The price is not in line with my purposes, but the form factor certainly is.
Dillon Pyron
RAID 0? #
Posted Wednesday 20th June 2007 15:49 GMT
Should that be RAID 1? There's no real advantage to a RAID 0 except capacity. And with a few hundred additional slots available, RAID 1 is the obvious choice. I also see a time in the not too distant future where we will see high end systems with RAID 5.
Anonymous Coward
Blu Ray Monopoly? #
Posted Wednesday 20th June 2007 15:49 GMT
I want a new desktop. I went onto Dell's site, you can't configure a PC with a Blu Ray player (I checked with their chat support). Same for HP's site (I'm amazed they're still selling under HP and COMPAQ brands for new PCs). And Fulitsu.
So, if you want a new PC with a built in Blue Ray player, you don't have any choice apart from buying and configuring your own drive unless you want a Sony. Not what I want, I want the vendor to do all the end-end engineering so I can watch Blu Ray movies on the PC without any problem (i..e compatible graphics card with HDMI).
For £2500, I would expect 4GB and a better graphics configuration, with 10,000 RMP hard disk. I guess it'd be too much to expect a 32GB solid state drive for that money.
Ross Fleming
Dillon - RAID 0 = improved performance #
Posted Wednesday 20th June 2007 17:27 GMT
Taken from that dubious source (wikipedia) - "provides improved performance and additional storage but no fault tolerance from disk errors or disk failure"

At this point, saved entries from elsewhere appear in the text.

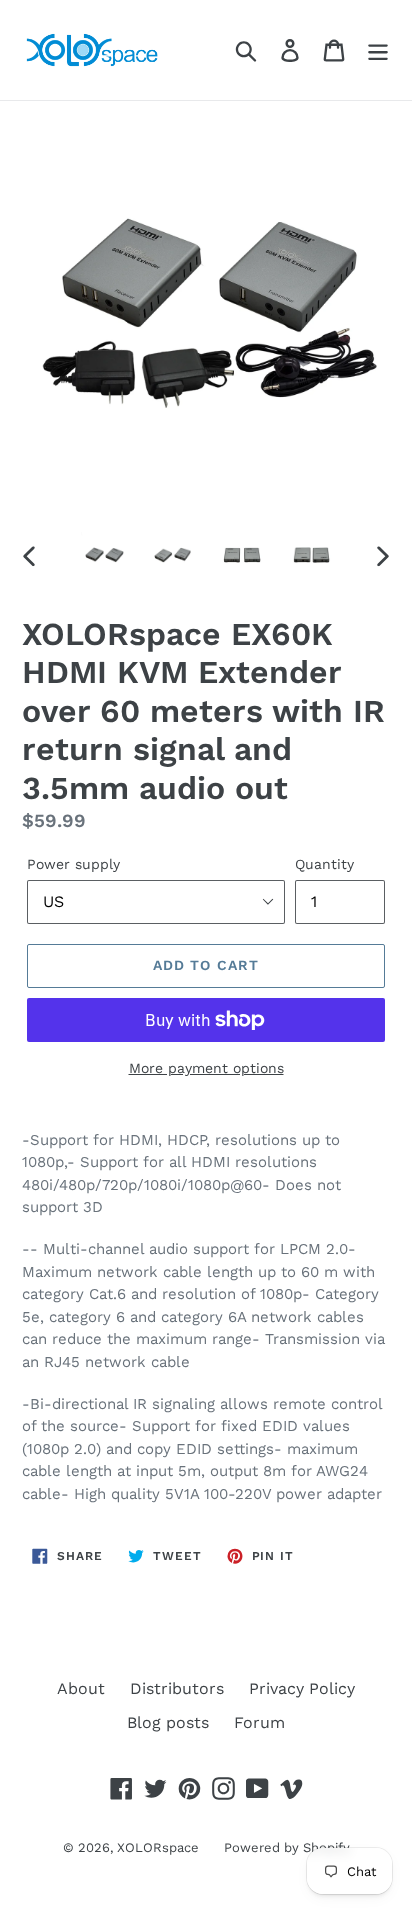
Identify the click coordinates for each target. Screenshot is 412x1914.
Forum (259, 1722)
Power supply (73, 864)
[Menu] (378, 50)
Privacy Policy (302, 1688)
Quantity (324, 864)
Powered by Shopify (287, 1847)
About (81, 1688)
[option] (104, 555)
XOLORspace (158, 1847)
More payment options (206, 1068)
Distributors (177, 1688)
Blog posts (168, 1722)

Trust me, it gives a massive increase in performance. Effectively you're reading/writing from two drives in parallel. RAID 1 allows the read performance increase, but not the write performance hike. I'd almost wager that RAID 0 would give a bigger boost than doubling the RAM.

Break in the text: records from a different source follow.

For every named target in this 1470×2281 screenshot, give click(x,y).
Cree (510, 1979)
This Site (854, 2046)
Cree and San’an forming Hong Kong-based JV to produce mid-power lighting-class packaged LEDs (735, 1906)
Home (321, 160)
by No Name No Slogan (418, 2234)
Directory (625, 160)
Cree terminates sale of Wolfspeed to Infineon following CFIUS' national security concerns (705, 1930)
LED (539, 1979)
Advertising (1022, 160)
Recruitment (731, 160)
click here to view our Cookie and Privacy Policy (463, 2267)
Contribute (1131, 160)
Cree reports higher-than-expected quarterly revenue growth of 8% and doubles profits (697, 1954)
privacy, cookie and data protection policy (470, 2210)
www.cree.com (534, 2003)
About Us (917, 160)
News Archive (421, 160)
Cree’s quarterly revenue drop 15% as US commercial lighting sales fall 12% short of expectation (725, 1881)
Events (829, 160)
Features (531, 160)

I recently added an identical drive to my machine and striped the discs - Windows screams along in comparison whether booting or loading applications etc. I've also got a RAID 1 mirrored pair for data and have made the comparisons. As a video editing rig, RAID 0 is a godsend.
Lauren Luvaas
Why Adobe Premiere Pro 2.0? #
Posted Thursday 21st June 2007 17:16 GMT
I have used Vegas Video and Adobe Premiere and I think Vegas is much better, and Sony owns Vegas, I can't believe that they paid to bundle Adobe with this computer.